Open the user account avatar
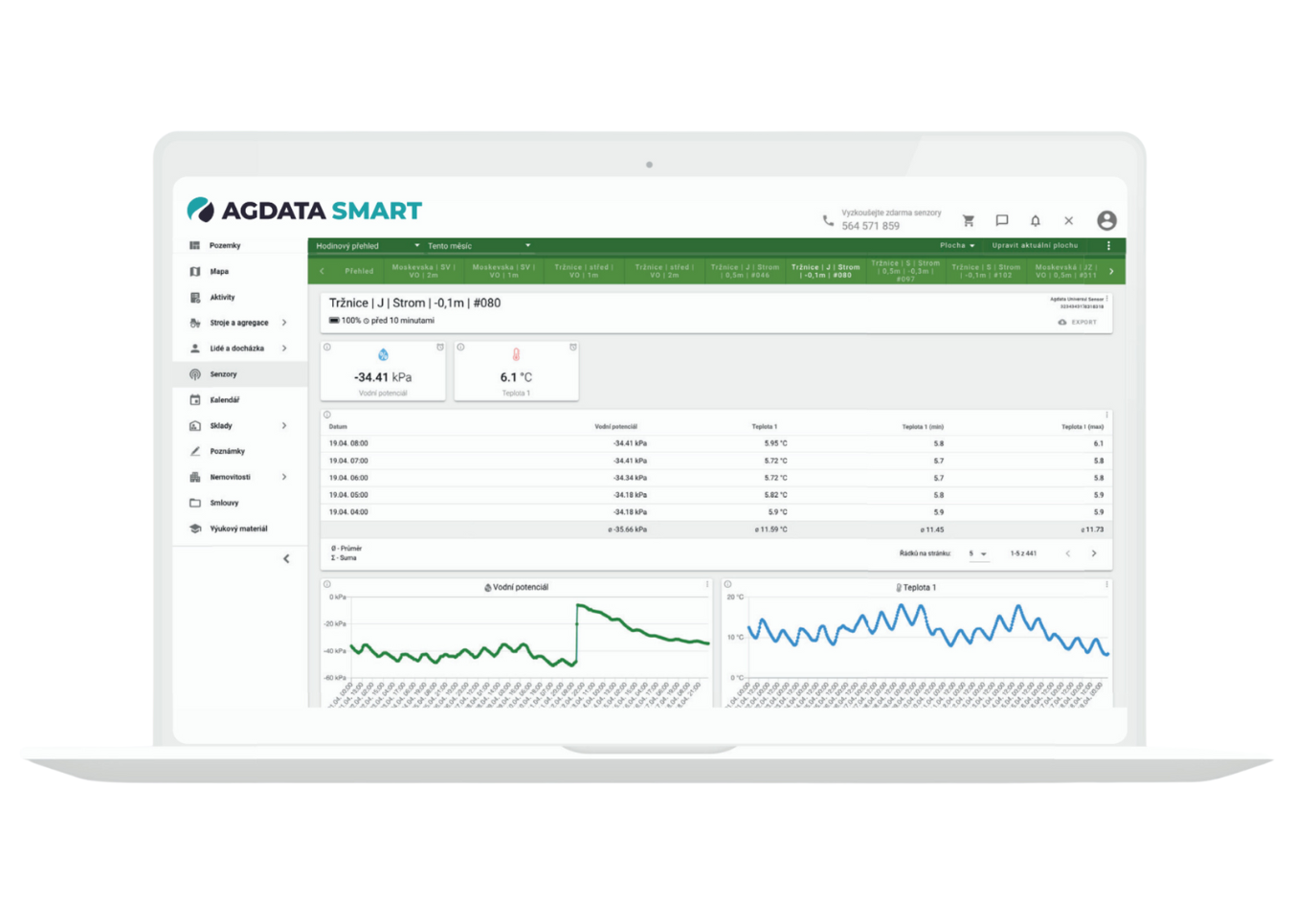This screenshot has width=1316, height=924. pos(1106,220)
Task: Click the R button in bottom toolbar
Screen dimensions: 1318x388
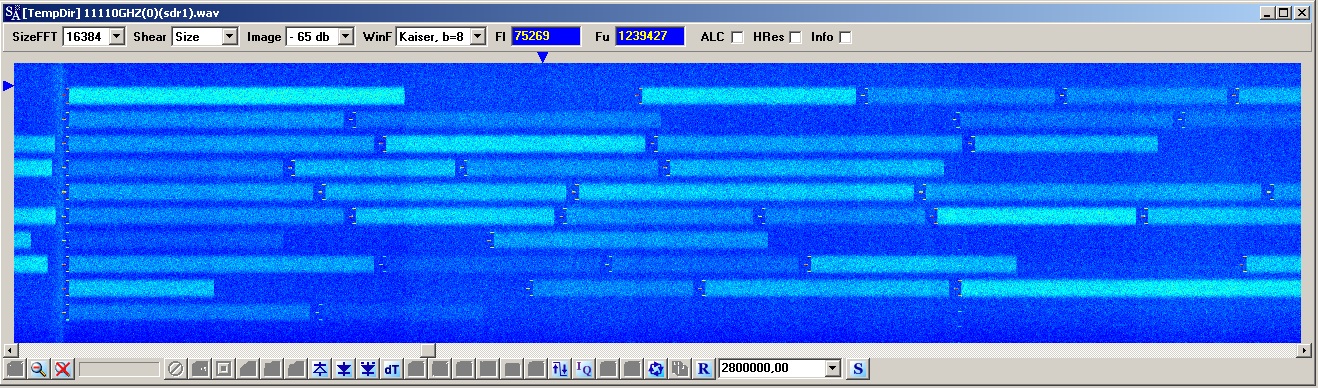Action: tap(704, 369)
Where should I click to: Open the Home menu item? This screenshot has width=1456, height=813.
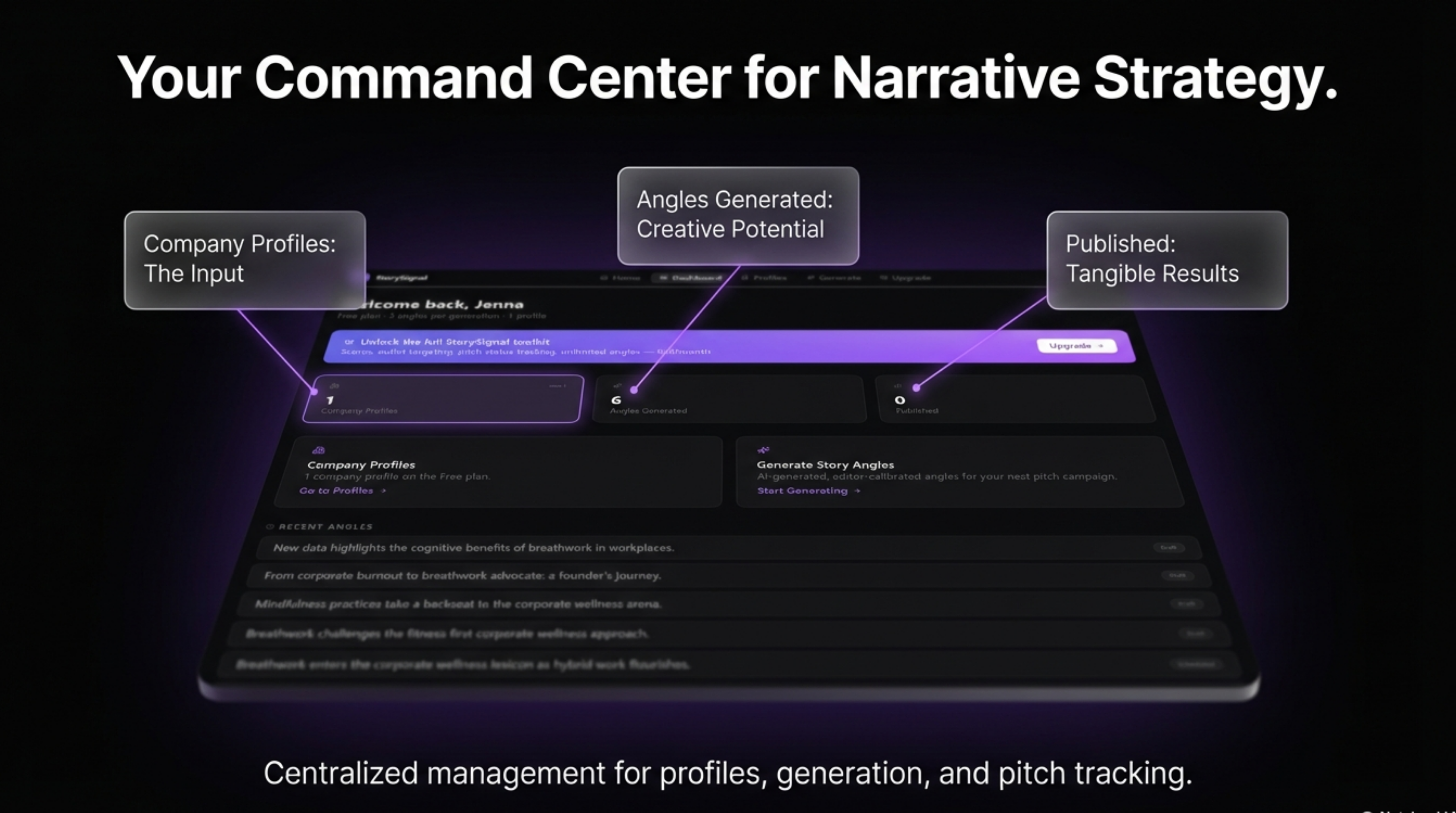tap(622, 277)
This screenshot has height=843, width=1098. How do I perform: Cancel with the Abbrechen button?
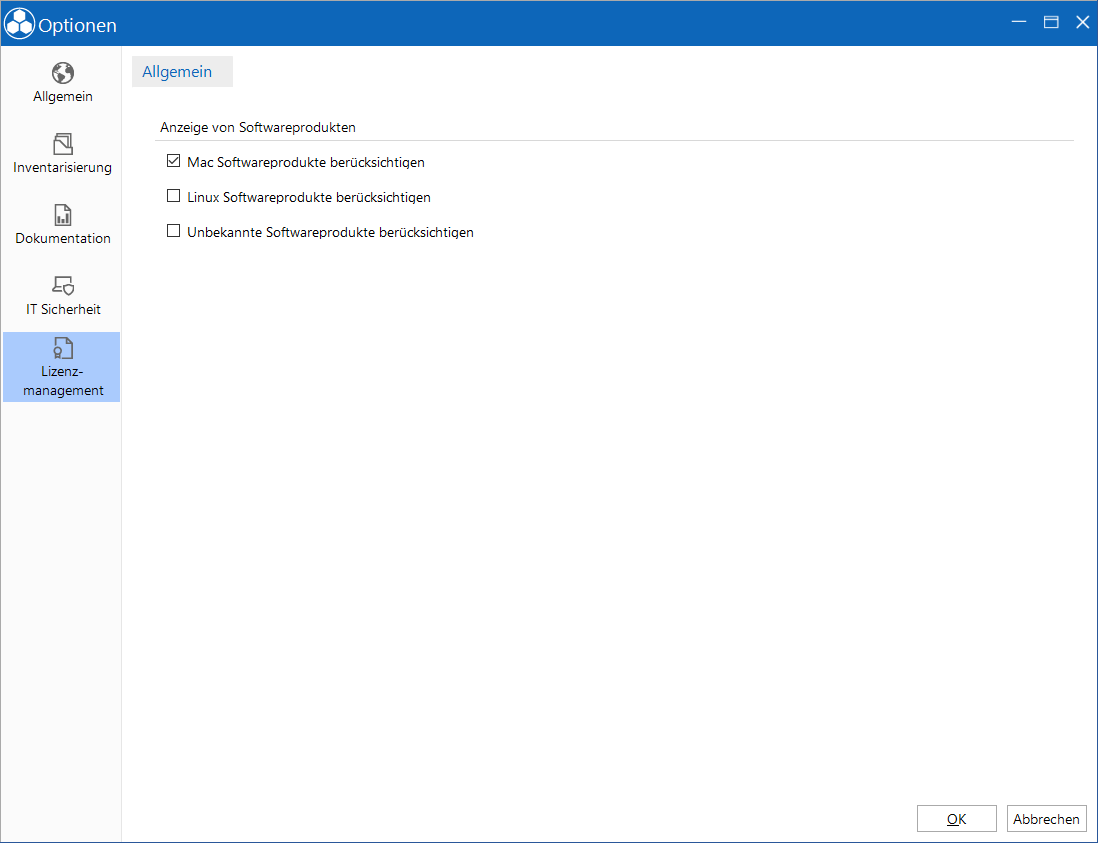tap(1046, 818)
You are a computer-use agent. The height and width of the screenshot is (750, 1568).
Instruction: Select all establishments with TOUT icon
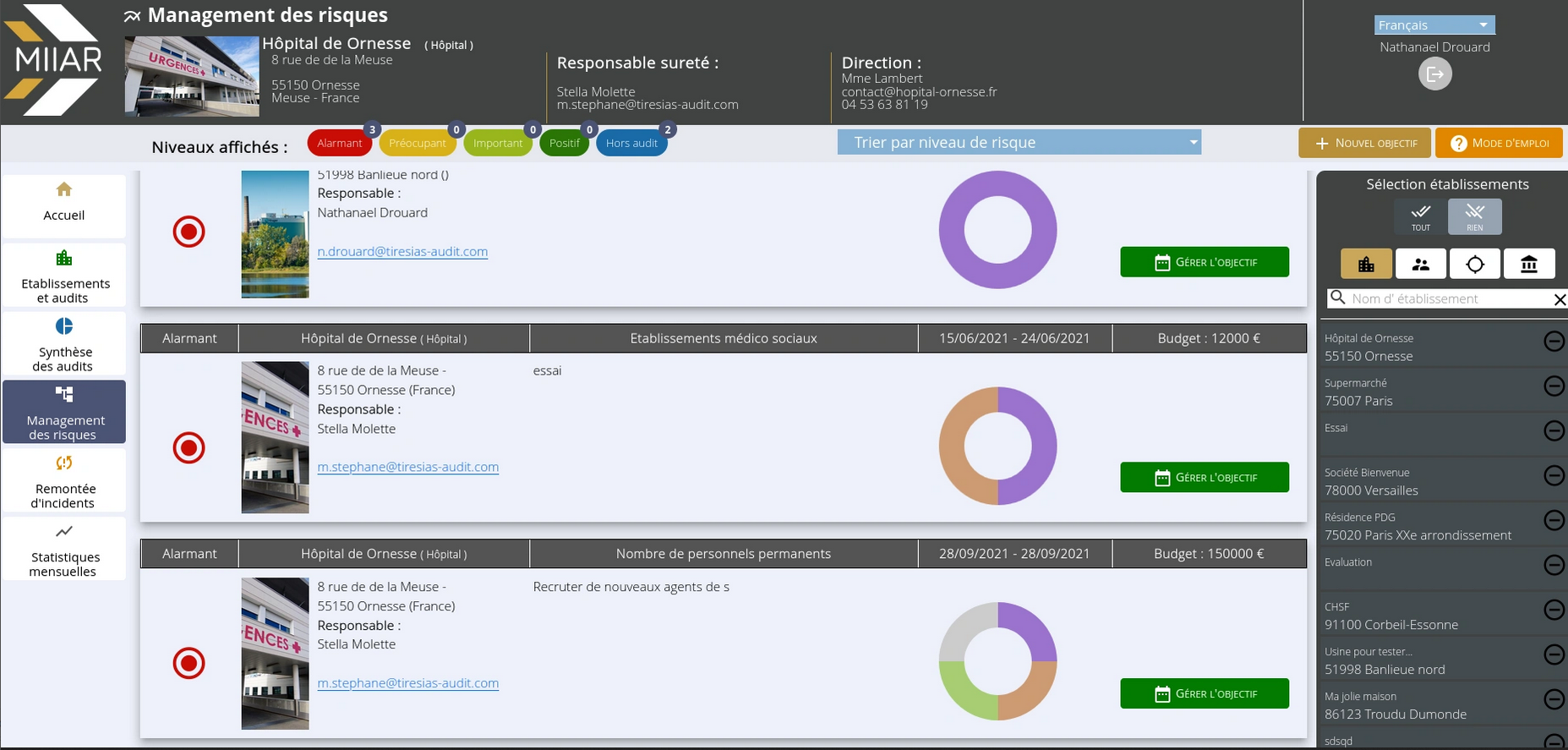click(1421, 216)
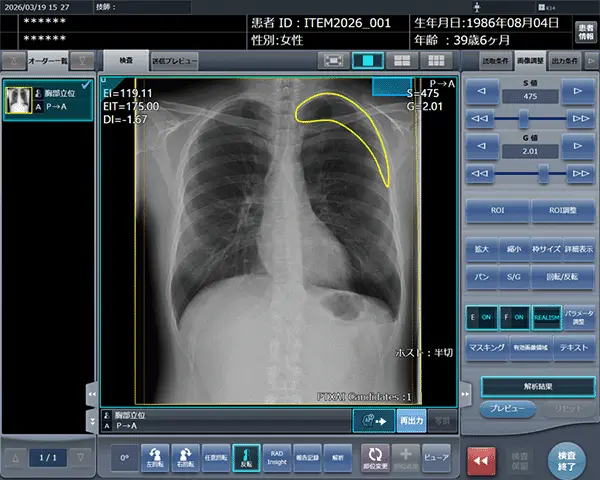Click the 解析結果 analysis results button

click(x=530, y=385)
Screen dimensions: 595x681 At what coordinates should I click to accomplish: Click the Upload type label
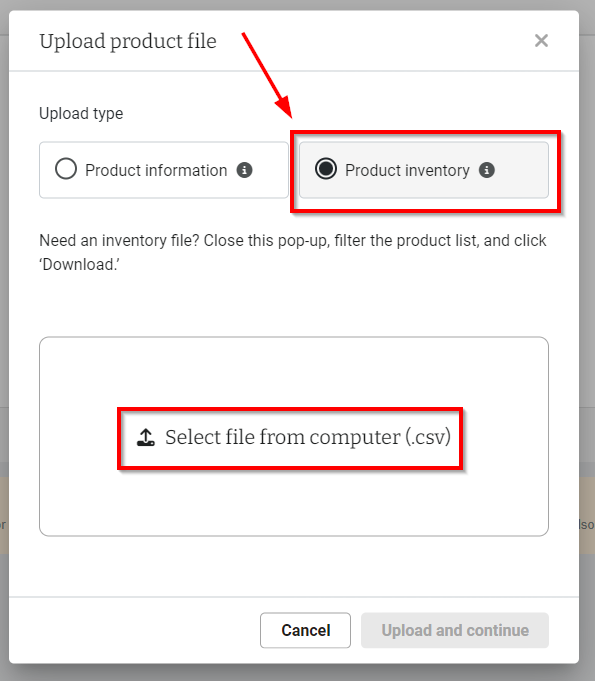point(81,113)
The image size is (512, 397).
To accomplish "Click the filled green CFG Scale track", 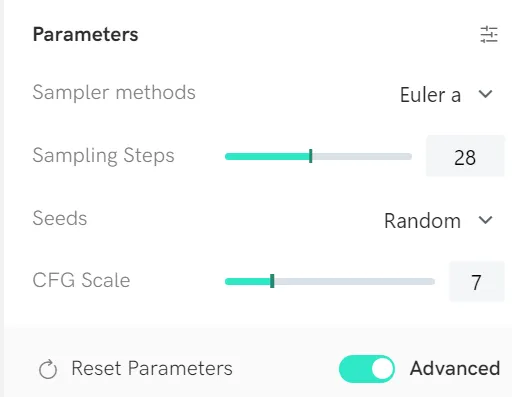I will 248,282.
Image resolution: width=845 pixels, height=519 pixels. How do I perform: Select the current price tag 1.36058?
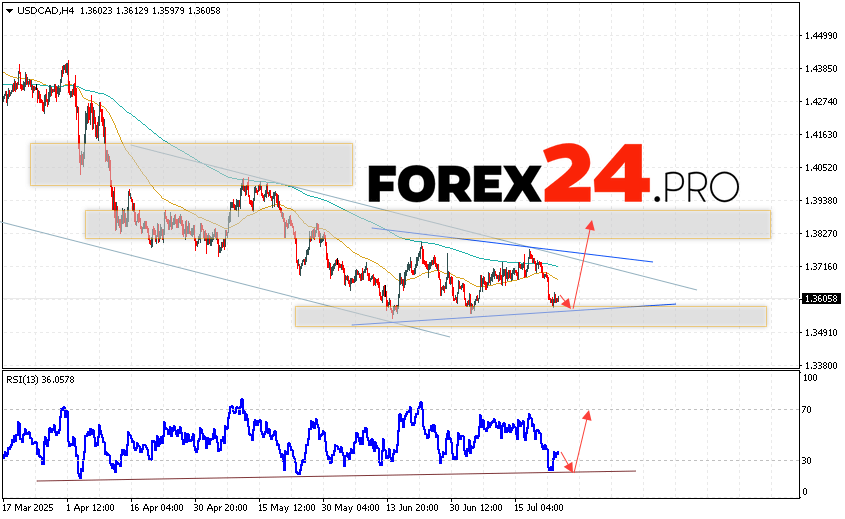(820, 298)
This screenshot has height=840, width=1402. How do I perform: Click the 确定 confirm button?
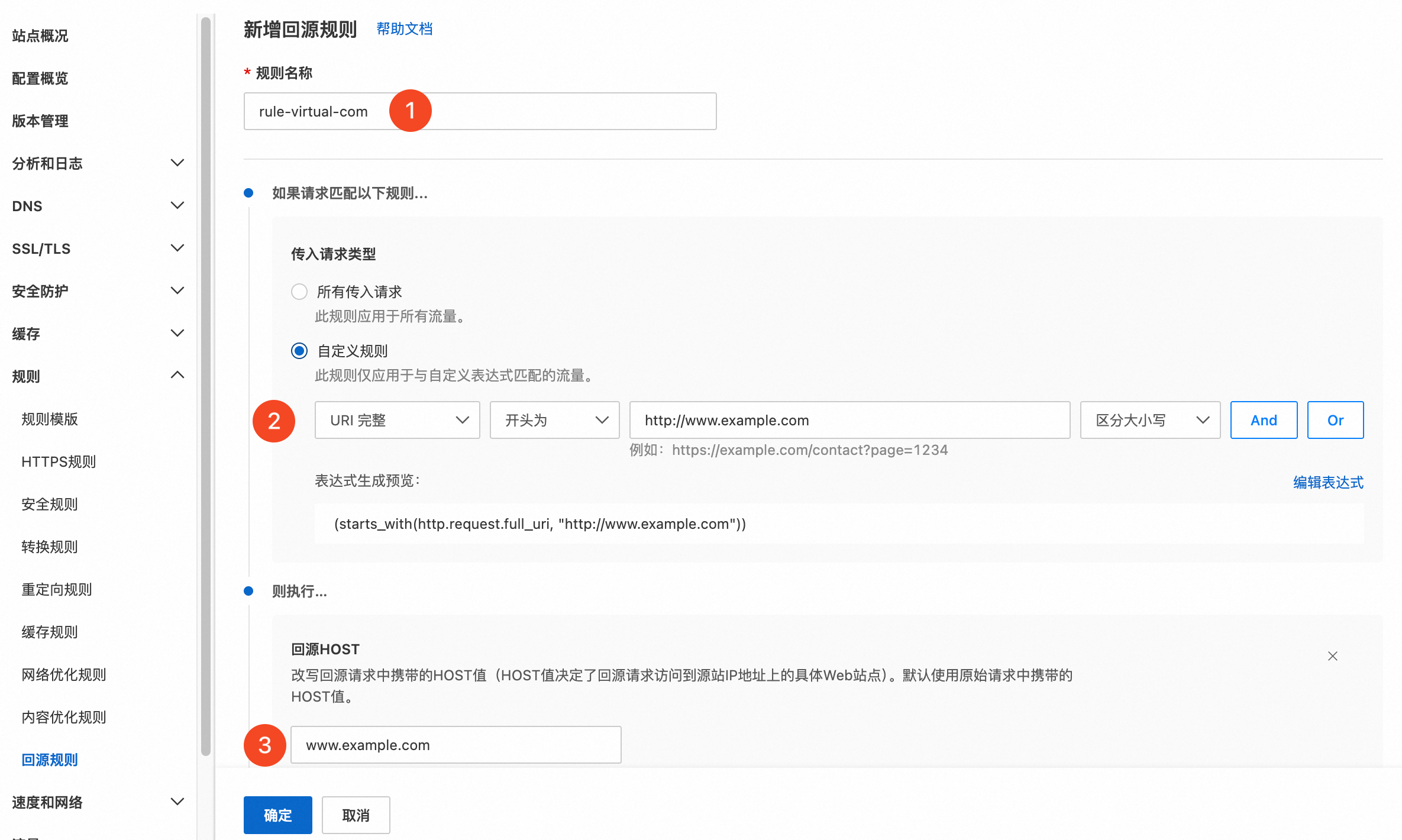(x=277, y=815)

------------------------------------------------------------------------

DIRECTIONS: Copy the data word for word, starting with the line that contains "Image resolution: width=845" and continuing through the end of the data. Omit the pictures from your copy.

REPLY TO THE TASK:
Image resolution: width=845 pixels, height=519 pixels. How do I perform: Select the current price tag 1.36058?
(820, 298)
This screenshot has height=840, width=1402. How do I perform: Click the 确定 confirm button?
(x=277, y=815)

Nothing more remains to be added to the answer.